IBU TANPA RAGA

Yusuf Mahessa Dewo Pasiro
Chapter #30

Mendulang Kepedihan

Jangan menganggap saya manusia sempuran, pria tampan, dalam puncak maskulinitas abadi. Tidak, saya pasti akan menua—sama seperti orang-orang. Tuan Keinginan, Anda adalah makhluk asing, mungkin saja tidak mengalami kematian, tidak menua, Anda abadi. Ada satu pertanyaan, untuk apa Anda berada di sini, bila bukan mencabut nyawa saya.
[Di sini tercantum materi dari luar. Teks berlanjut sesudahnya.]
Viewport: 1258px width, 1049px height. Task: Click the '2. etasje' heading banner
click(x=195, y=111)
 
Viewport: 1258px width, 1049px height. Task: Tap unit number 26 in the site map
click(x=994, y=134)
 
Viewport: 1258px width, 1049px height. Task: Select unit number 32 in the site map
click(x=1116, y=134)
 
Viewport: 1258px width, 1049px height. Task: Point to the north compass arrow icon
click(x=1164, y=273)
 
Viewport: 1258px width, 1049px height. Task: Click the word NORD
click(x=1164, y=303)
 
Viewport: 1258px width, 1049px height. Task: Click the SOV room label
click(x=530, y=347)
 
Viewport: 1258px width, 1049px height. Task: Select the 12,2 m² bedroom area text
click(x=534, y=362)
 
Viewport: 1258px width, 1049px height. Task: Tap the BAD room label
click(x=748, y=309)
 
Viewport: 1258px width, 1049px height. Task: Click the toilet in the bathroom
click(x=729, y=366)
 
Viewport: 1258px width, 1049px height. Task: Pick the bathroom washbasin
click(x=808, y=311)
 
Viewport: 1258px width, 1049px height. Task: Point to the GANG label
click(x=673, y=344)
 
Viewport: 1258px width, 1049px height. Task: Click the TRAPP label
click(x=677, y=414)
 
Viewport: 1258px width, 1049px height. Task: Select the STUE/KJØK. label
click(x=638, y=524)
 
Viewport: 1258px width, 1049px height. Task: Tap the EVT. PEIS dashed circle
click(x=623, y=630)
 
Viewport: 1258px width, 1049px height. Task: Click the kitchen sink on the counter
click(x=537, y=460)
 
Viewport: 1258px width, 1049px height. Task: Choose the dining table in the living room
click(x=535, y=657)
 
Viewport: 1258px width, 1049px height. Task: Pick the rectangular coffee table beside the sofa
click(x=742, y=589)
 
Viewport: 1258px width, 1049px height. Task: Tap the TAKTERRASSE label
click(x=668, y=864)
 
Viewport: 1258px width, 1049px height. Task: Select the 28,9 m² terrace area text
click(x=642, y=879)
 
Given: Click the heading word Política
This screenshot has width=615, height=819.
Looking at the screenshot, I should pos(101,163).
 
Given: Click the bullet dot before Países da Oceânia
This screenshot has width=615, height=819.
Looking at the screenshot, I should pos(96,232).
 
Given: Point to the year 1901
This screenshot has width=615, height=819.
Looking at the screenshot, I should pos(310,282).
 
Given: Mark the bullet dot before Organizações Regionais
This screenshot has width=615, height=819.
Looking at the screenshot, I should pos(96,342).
Bila itu memang tujuan Anda—membawa ruh saya, tak apa, saya merasa sudah tidak punya apa-apa, segalanya sudah dirampas, tetapi jika tetap ingin merampas hidup saya, silakan.

Dari hari ke hari, saya tak ubahnya seperti sampan bobrok di atas danau, kemudian hancur tenggelam ke dasar danau, sebagian serpihan papan atau kayu dari sampan itu mengapung, sebagian lagi hancur lebur tak bersisa. Saya adalah pengembara letih, tak punya bekal lagi, bahkan sudah kehabisan air untuk minum. Jika tetap memaksa melanjutkan perjalanan, maka tidak ada harapan untuk bertahan lebih lama di gurun pasir nan gersang. Ah, Anda tentu tak akan mau memberi kemudahan begitu saja, maka dari itu saya akan katakan kalau kali ini saya pasrah. Benar-benar tak jadi persoalan, silakan lakukan saja tugas Anda, Tuan.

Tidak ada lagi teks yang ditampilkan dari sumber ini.